Keeping this in mind, there is a more hopeful way to look at the higher reported rapes in 2012: more victims and their families overcame the pressure to keep quiet about sexual abuse. They preferred justice to silence.
The media plays a powerful role in changing this culture of silence towards sexual abuse. For example, the media’s focused coverage on the rape and eventual murder of the 23 year-old physiotherapy student on December 16, 2012 keyed massive public outcries, which pressured the government to strengthen sexual assault laws. As a result, the government enacted the Criminal Law (Amendment) Act, 2013, which broadens the definition of rape, increases protection for rape victims and makes punishments harsher. In the same way, if the media responsibly highlights the wrongs of sexual assault and the importance of acknowledging that it occurred, more victims will be encouraged to demand justice. But this leads to another problem.
One fact safely drawn from the NCRB’s statistic on reported rapes is that more rape cases are entering India’s criminal justice system. It is a system overburdened and ill-equipped to effectively investigate and adjudicate its cases, which results in weak police investigation, long delays for courts to complete trials, low conviction rates and insensitive treatment of victims. In fact, according to the NCRB, in 2012 there was only a 23.3 per cent conviction rate for rape cases in India.

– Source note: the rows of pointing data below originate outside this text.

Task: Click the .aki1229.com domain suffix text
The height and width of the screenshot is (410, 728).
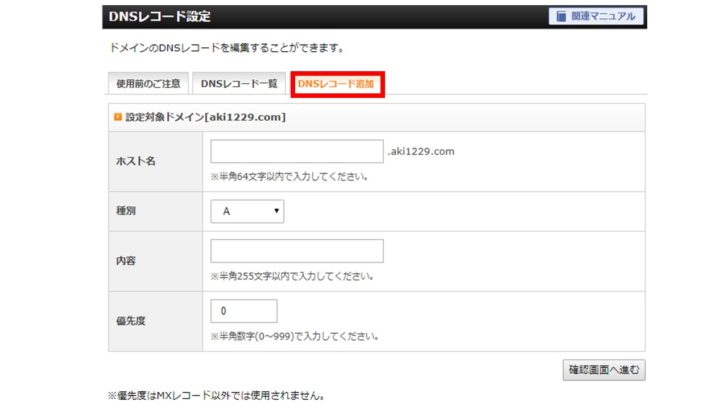Action: point(421,152)
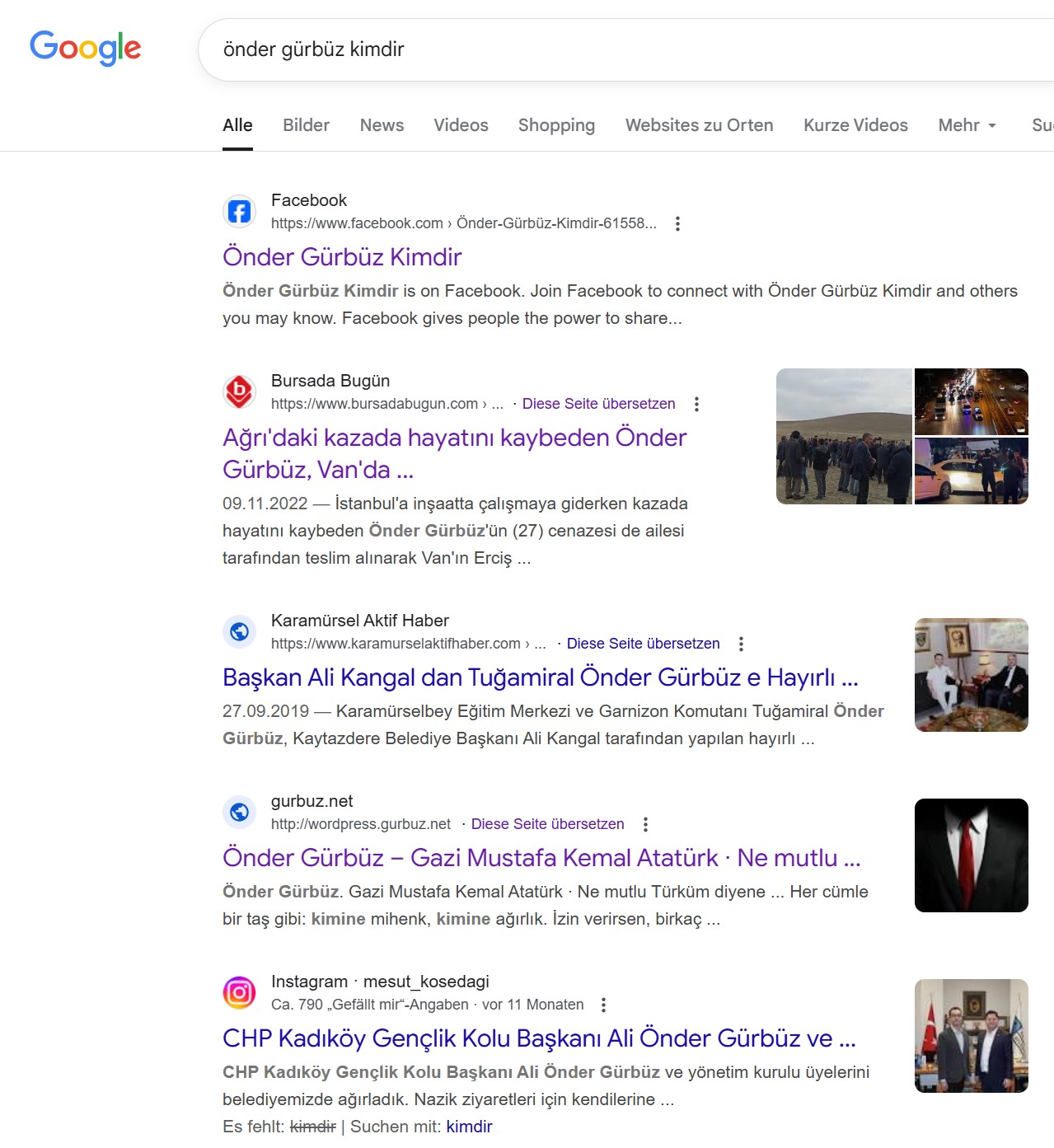1054x1148 pixels.
Task: Open the Başkan Ali Kangal result link
Action: point(540,677)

Making matters worse, a large number of “elopement cases” clogs the criminal justice system: cases where a young girl and boy fall in love and run away together. The girl’s unhappy parents file kidnapping charges, police track down the wayward couple, and the parents compel their daughter to claim she was raped. Generally speaking, elopement cases become apparent soon after they are reported to police.

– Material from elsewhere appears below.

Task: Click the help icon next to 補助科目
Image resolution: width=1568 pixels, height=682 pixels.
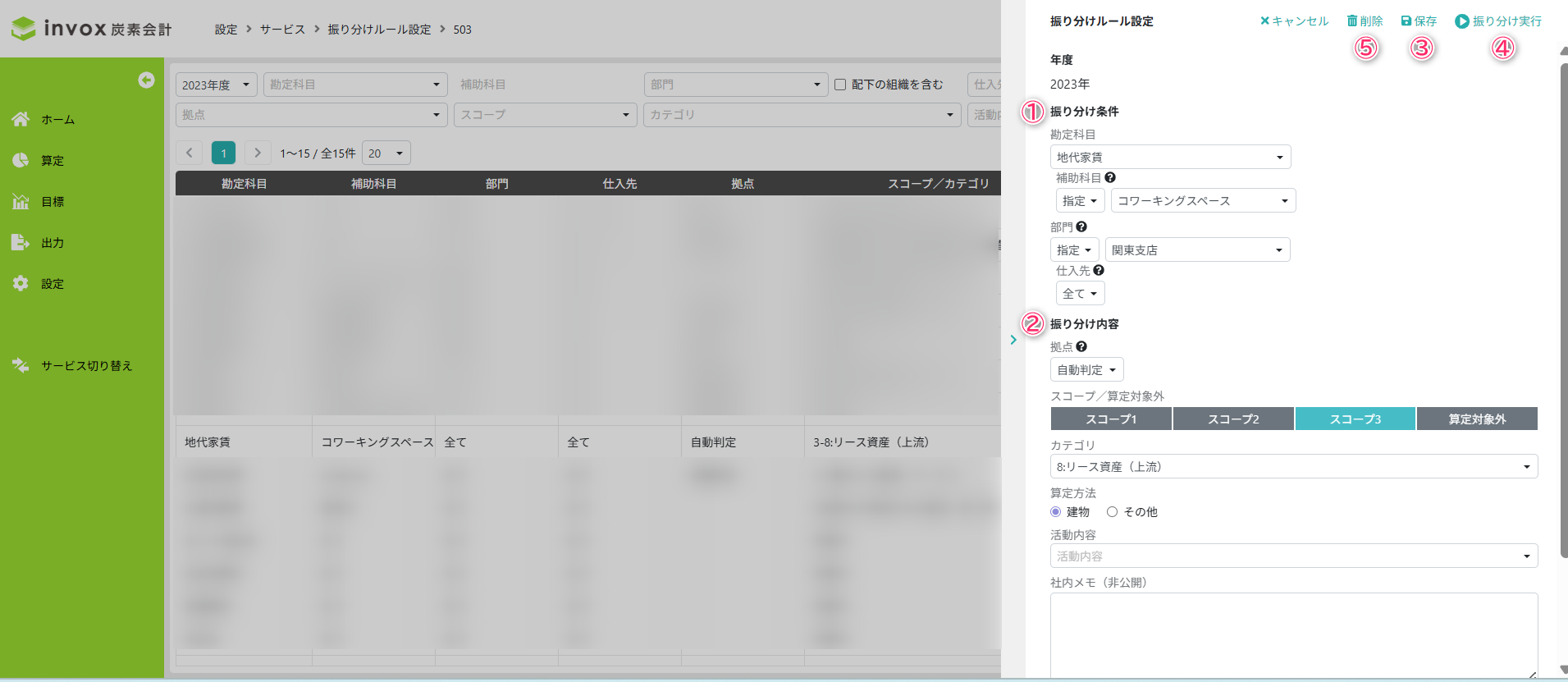Action: [x=1110, y=177]
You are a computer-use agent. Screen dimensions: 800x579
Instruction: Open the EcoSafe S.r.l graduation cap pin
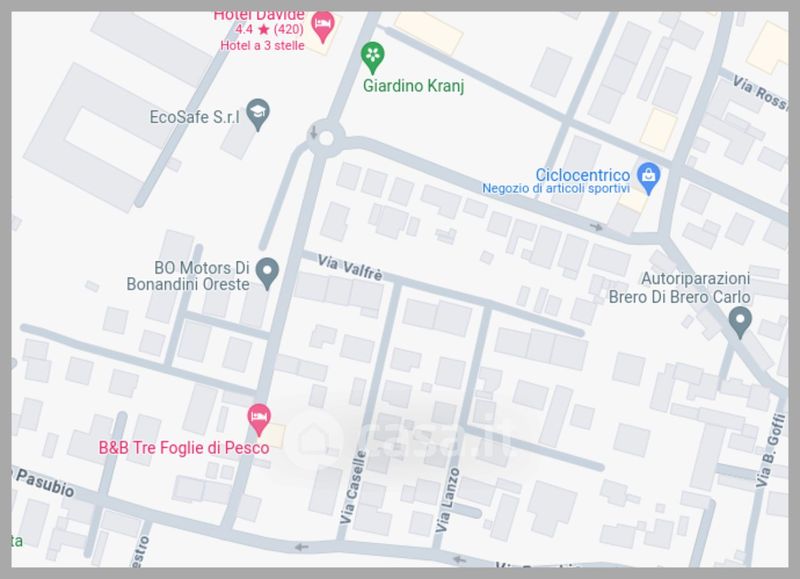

An organisation called Counsel to Secure Justice conducted an informal study on rape cases in Delhi that analysed over 350 rape trial judgments from 2011. Interestingly, nearly one-third of the cases it analysed were elopement cases. The average case took approximately 32 months to wind its way through the criminal justice system and reach judgment. Not surprisingly, these cases had a less than an eight per cent conviction rate. The victim girl, who is the key witness in the case, would often recant her story when she testified, destroying the case.
Ultimately, extensive media coverage and strong laws do not mean much if victims who report sexual assault have no faith in the system that delivers justice. The media should look more deeply into the NCRB statistics and report on stories that prevent justice; the stories to which the statistics point. That way, the media can pressure the government to ensure that the criminal justice system works for victims who have the courage to report sexual assault crimes. They can play an invaluable role in breaking down the culture of silence that shrouds sexual abuse.
(Jonathan Derby is a U.S. licensed attorney who has extensive experience in human rights at grass-roots level in India.)